After a short talk with Ava Chow during BTC++ Taiwan, I'm starting this thread to discuss whether my idea is BIP-worthy.

Motivation for Timelock-Recovery plans:
Storing seeds for recovery & inheritance is scary.
Pre-signed transactions to a secondary-wallet/custodian, are safer to handle and backup due to their immutability.
A single pre-signed transaction with a future nLocktime requires "renewal" when the nLocktime deadline is getting close, which could be annoying (i.e. if the seed is split over multiple geographic locations).
Covenants/Vaults are still being debated, and could scare less-technical Bitcoiners.

Solution:
Pre-signing a pair of transactions:
Alert/Initiate Transaction: A consolidation transaction that keeps most funds on the original wallet (except for a minimal amount that goes to anchor-addresses, for CPFP acceleration)
Recovery Transaction: A transaction that moves the Bitcoin from the consolidated UTXO to the secondary-wallet(s), with an nSequence relative-locktime that gives the user enough time to move the funds elsewhere (assuming they noticed that the Alert transaction was mined, and still have the seed or signed an alternative transaction in advance).

Similar to a single pre-signed transaction with a future nLocktime, Timelock-Recovery plans will not include new funds that are added to the wallet, and will be revoked even if a tiny amount is spent. This mechanism is intended for wallets that are going to remain untouched for a long time.

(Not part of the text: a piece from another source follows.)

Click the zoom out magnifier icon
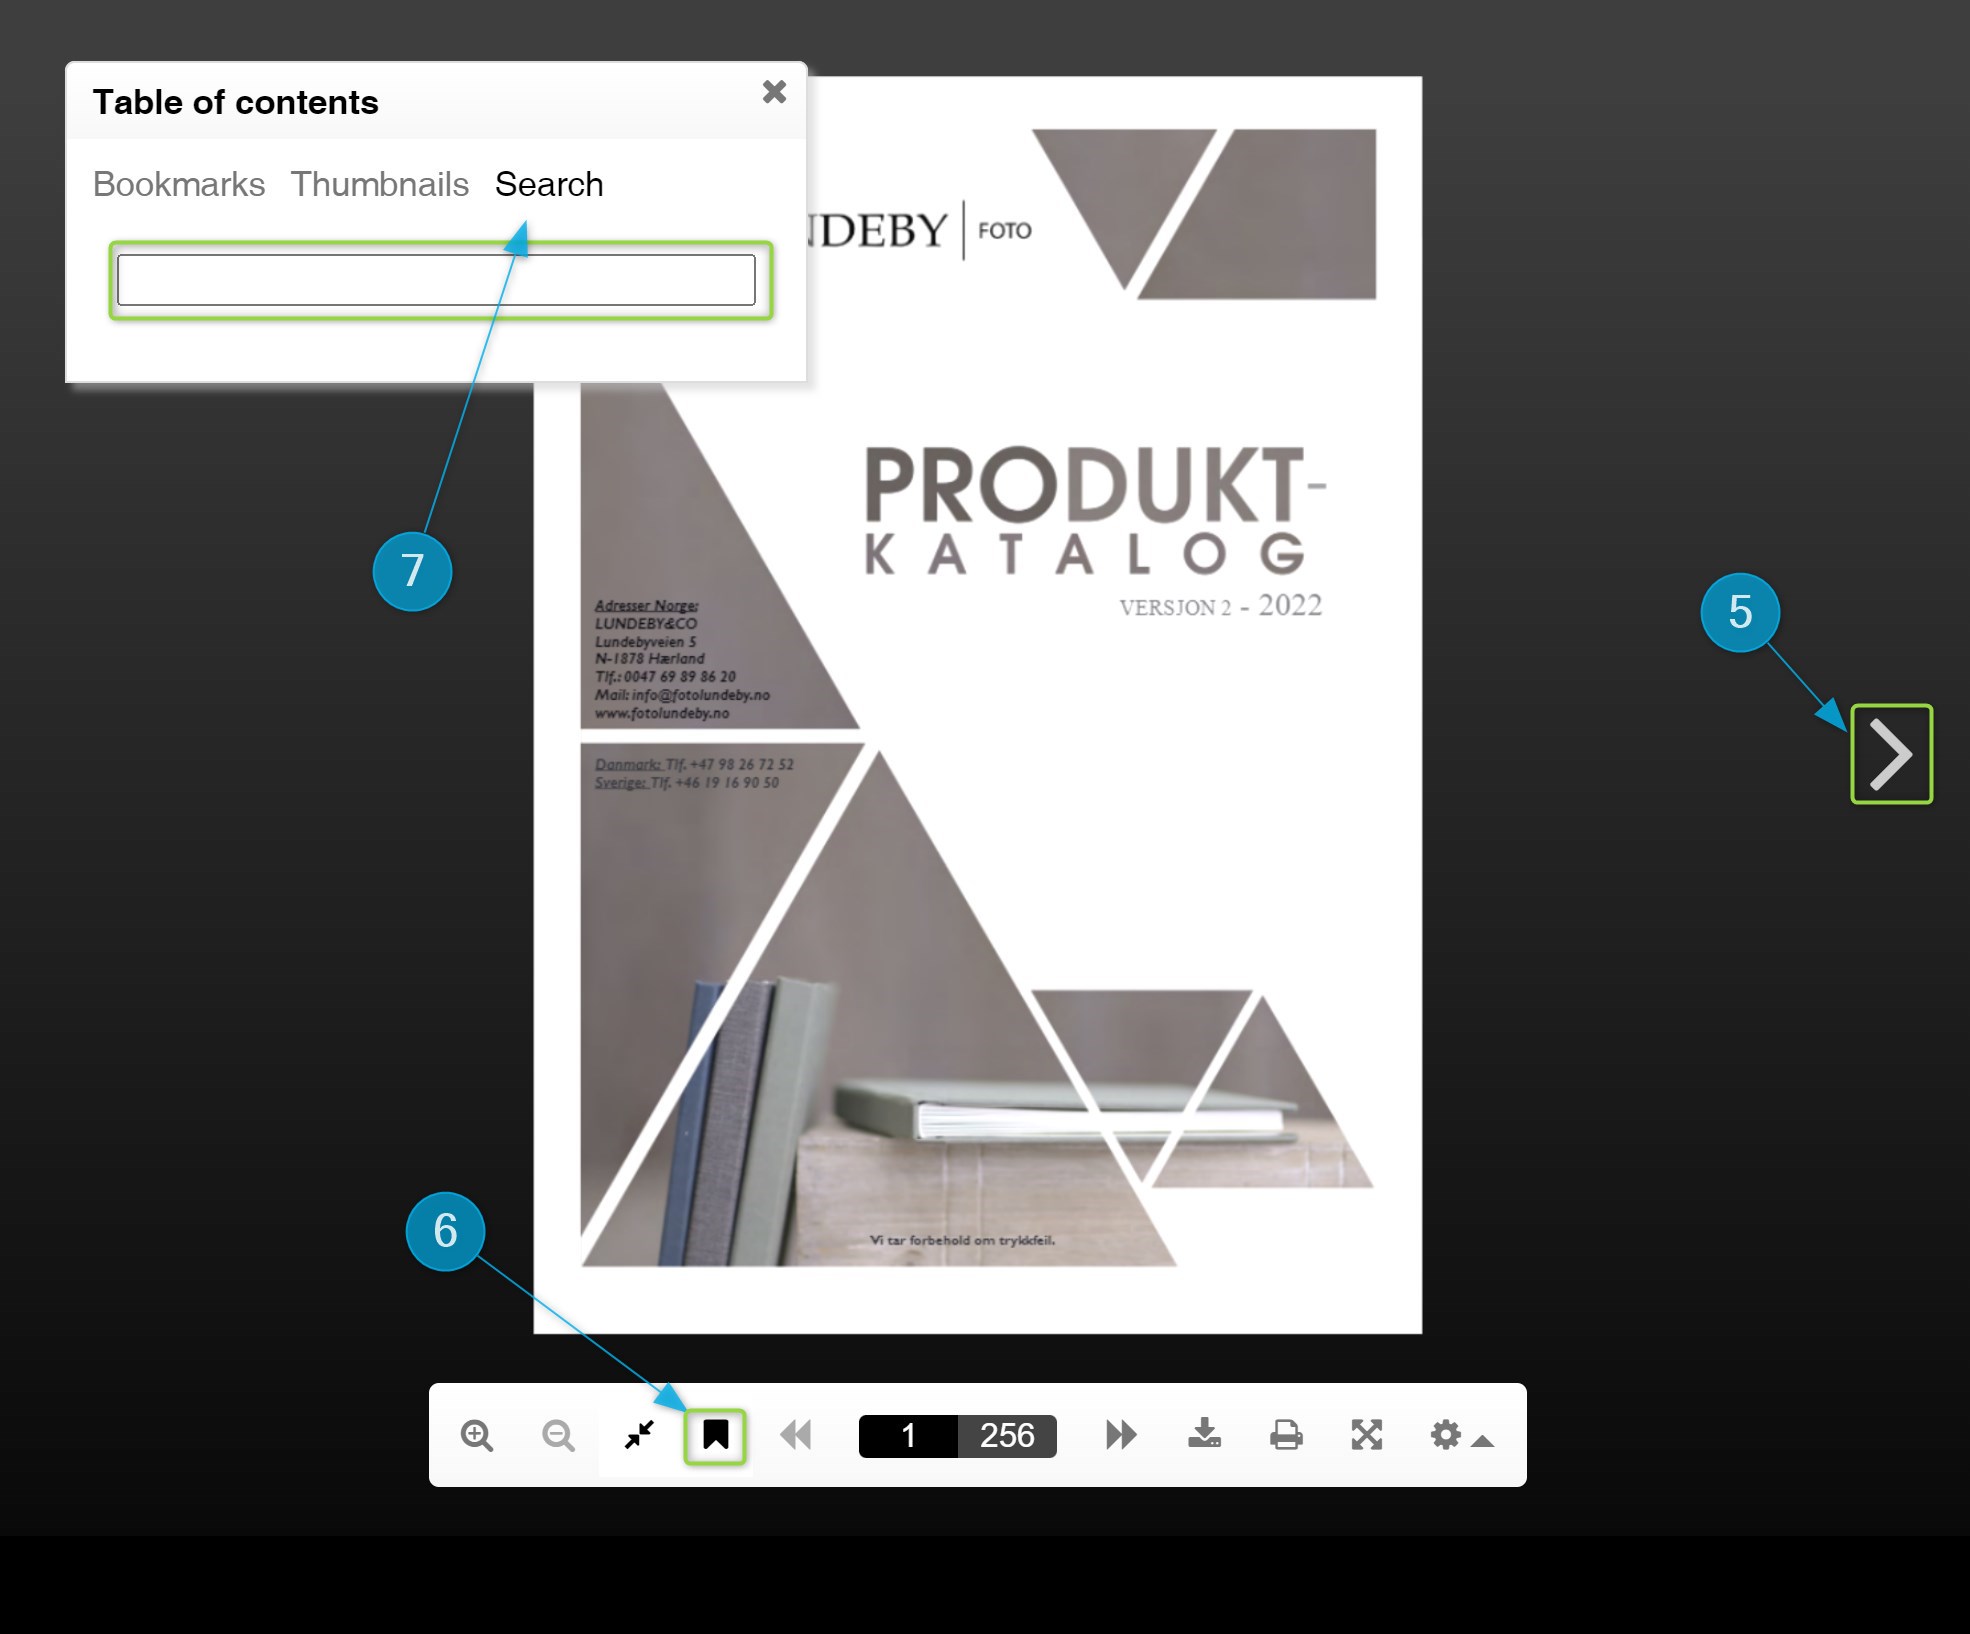The image size is (1970, 1634). click(558, 1435)
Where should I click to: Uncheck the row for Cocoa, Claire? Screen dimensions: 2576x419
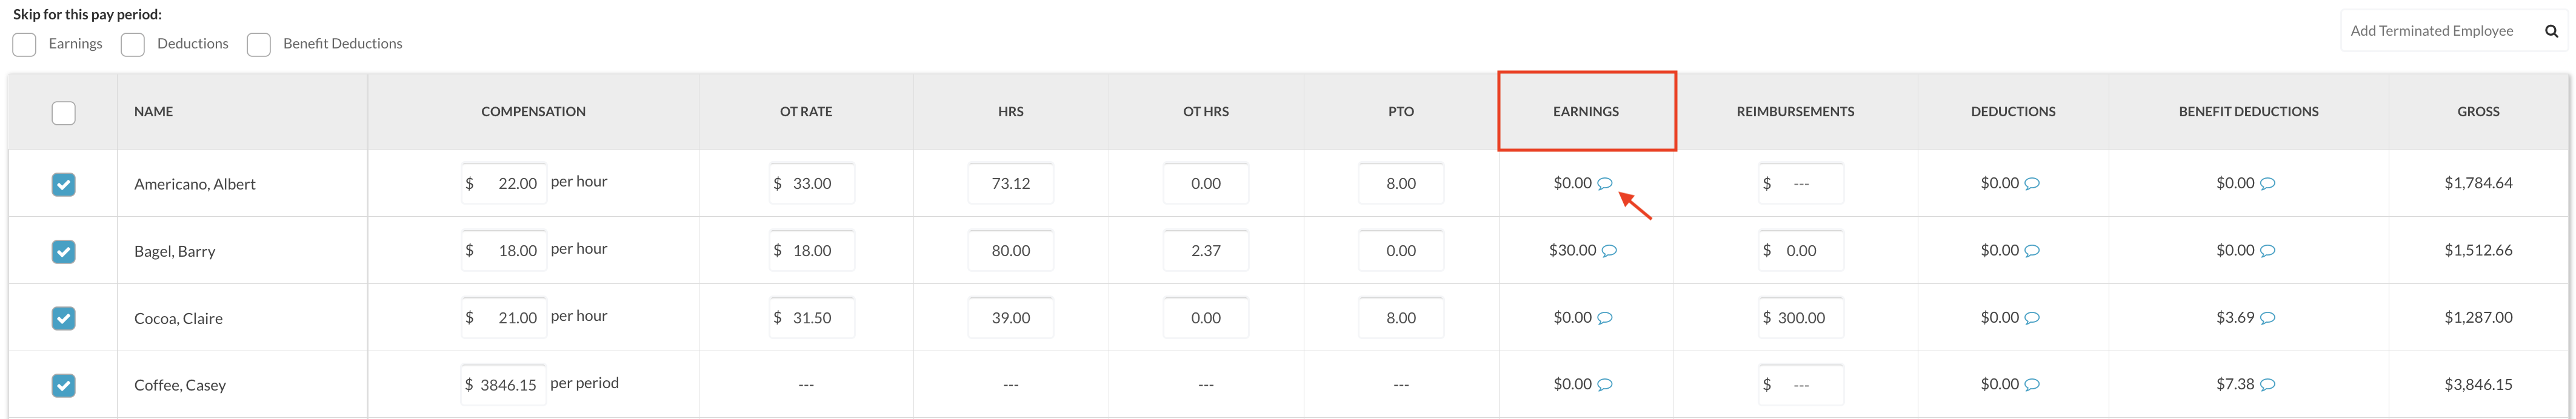pos(63,318)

An example implementation can be found in the Timelock Recovery plugin that I've implemented for Electrum (merged since Electrum v4.6.0b1). Details and demo videos can be found at: https://timelockrecovery.com.
The plugin creates a UI for signing the two transactions, then saving them either in a PDF file (with detailed manual instructions for less-technological Bitcoiners how to broadcast them), or in a JSON format.

The BIP will be about the JSON format, which includes not only the raw transactions themselves, but also user-information (i.e. name, description, destination-labels, wallet-name, wallet-version), and data about the transactions (i.e. txids, amounts, fees, input-utxos, anchor-addresses, relative-locktime).
A standard JSON format will allow implementing a compatible feature on other wallets, as well as apps/servers for monitoring & initiating timelock-recovery plans - such as the one being developed by RITREK.com (disclosure: I'm one of RITREK's founders).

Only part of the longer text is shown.